## TASK INSTRUCTIONS:
Below are the records; copy exactly the stretch from the line containing "Nieuwsrubrieken (660, 61)" through the line containing "Finance (159, 410)", both ends included, and nothing else.
====
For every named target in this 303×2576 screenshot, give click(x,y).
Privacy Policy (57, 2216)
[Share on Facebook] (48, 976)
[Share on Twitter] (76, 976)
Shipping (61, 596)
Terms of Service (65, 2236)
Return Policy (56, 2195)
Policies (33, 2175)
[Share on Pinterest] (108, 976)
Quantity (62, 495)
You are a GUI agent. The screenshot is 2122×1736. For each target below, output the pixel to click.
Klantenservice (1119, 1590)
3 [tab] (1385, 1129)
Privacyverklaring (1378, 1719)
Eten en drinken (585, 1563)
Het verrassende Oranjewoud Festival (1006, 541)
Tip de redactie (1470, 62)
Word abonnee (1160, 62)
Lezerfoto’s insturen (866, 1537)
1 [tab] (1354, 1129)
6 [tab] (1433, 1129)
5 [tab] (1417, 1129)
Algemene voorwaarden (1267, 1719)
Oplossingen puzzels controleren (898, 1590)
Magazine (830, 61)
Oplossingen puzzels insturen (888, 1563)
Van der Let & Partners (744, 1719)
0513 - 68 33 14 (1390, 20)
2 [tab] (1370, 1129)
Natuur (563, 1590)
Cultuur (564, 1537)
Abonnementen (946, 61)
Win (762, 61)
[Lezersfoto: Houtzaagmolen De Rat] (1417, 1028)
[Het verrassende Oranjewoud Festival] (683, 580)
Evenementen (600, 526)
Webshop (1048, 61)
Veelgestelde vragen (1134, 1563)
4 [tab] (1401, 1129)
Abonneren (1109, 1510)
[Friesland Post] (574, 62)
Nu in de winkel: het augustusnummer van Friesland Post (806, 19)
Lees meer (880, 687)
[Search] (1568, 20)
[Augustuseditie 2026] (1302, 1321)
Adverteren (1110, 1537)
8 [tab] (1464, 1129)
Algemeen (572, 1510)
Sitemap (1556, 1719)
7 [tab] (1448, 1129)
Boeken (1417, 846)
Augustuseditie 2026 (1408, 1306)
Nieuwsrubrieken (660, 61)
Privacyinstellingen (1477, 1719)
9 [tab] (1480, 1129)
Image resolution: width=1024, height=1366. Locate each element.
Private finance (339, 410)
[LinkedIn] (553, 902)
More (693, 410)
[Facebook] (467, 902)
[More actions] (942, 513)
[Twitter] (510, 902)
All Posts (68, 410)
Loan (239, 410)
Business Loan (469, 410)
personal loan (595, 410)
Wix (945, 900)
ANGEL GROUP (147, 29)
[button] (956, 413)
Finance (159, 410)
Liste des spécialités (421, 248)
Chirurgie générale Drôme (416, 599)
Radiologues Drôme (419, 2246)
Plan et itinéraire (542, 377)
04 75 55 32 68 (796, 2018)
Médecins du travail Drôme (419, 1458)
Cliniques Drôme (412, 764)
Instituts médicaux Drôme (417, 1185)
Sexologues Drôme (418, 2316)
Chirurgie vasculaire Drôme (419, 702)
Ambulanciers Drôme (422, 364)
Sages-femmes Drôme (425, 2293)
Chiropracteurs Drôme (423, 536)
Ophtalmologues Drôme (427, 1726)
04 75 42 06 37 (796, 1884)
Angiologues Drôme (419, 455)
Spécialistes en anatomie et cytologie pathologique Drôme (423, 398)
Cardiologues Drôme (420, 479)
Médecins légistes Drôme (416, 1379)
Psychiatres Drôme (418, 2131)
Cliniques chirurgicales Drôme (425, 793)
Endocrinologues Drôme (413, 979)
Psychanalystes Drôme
====
## SOLUTION FOR THIS TASK:
Nieuwsrubrieken (660, 61)
Privacyinstellingen (1477, 1719)
9 [tab] (1480, 1129)
Image resolution: width=1024, height=1366. Locate each element.
Private finance (339, 410)
[LinkedIn] (553, 902)
More (693, 410)
[Facebook] (467, 902)
[More actions] (942, 513)
[Twitter] (510, 902)
All Posts (68, 410)
Loan (239, 410)
Business Loan (469, 410)
personal loan (595, 410)
Wix (945, 900)
ANGEL GROUP (147, 29)
[button] (956, 413)
Finance (159, 410)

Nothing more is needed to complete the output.